For Immediate Release

For Additional Information, Contact:

David Fink

Executive Vice President

Guilford Rail System

(978) 663-1186



Washington, DC, May 2, 2002: Guilford Rail System was presented with a prestigious E. H. Harriman Award for the year 2001. In winning the award, Guilford achieved an injury ratio of 1.20 injuries per 200,000 man-hours worked. This ratio, in fact, placed Guilford as number one among the Regional and Class I railroads in the country.

The Harriman Award is the one commendation that everyone in the railroad industry strives for. It is the acknowledgment and reminder of the importance of a safe workplace.

In discussing the importance of the award, Guilford President Tom Steiniger commented, "A safe work place doesn't just happen. It takes complete and total dedication by every manager and every employee on the property. Our people should take great pride in the accomplishments of 2001, but we must strive for zero injuries in 2002. Winning the Harriman is both an acknowledgment of the past year's success and a call to do better in the future."

The annual rail employee safety awards were founded in 1913 by the late Mrs. Mary W. Harriman in memory of her husband, Edward H. Harriman, a pioneer in American railroading. For many years, the program was sponsored by two sons, E. Roland Harriman and the Honorable W. Averell Harriman, both now deceased. The awards are currently administered under the auspices of the E. H. Harriman Memorial Awards Institute, with support from the Mary W. Harriman Foundation.

At the time the Harriman Awards were founded, railroading was considered among the nation's most dangerous occupations.

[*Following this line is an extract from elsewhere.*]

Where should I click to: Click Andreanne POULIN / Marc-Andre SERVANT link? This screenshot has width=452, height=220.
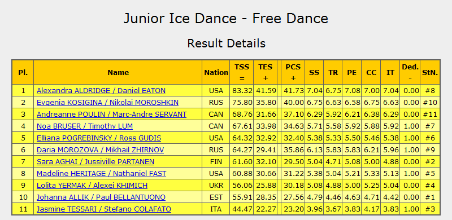pyautogui.click(x=111, y=115)
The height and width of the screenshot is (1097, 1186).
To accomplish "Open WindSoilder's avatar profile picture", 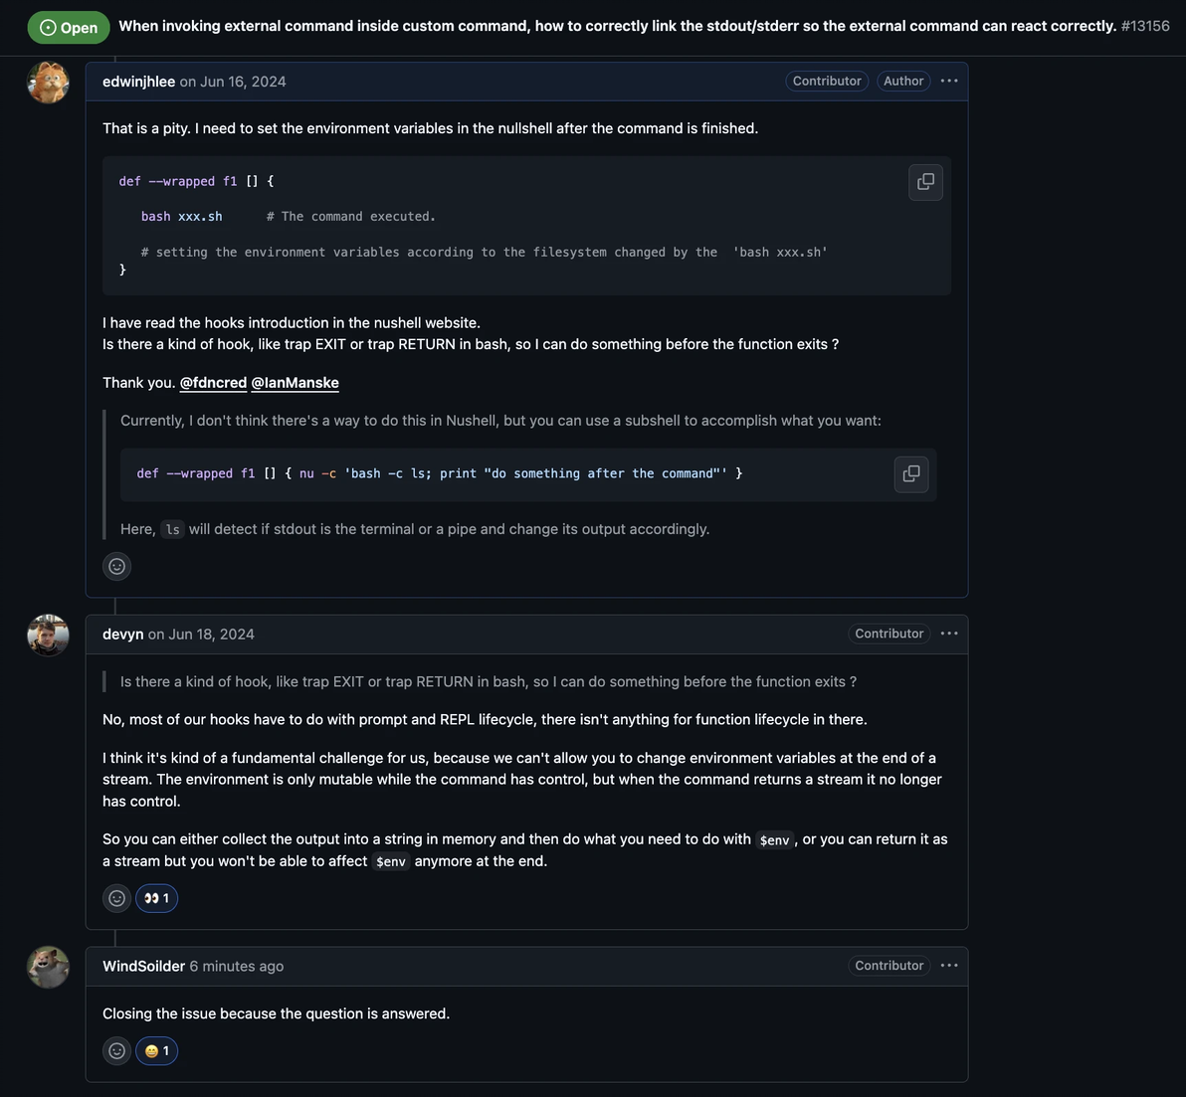I will click(48, 967).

However, employee injury rates have declined sharply since then - with a 70 percent decline just since 1980 - and today railroad employees have injury rates comparable to those experienced by employees in retail stores and lower than those experienced by employees in other modes of transportation.

Winners are chosen by a committee of individuals in the transportation field. Awards are granted to railroads on the basis of the lowest casualty rates per 200,000 employee-hours worked - a formula that takes into account the volume of work performed, as well as the number of fatalities, injuries and occupational illnesses confirmed by the Federal Railroad Administration.

In recent years Guilford has won Harrimans in 1994, 1995, 1997, and 1999. The company, headquartered in North Billerica, Massachusetts, operates freight railroads in all the New England states with the exception of Rhode Island, as well as New York State and Atlantic Canada.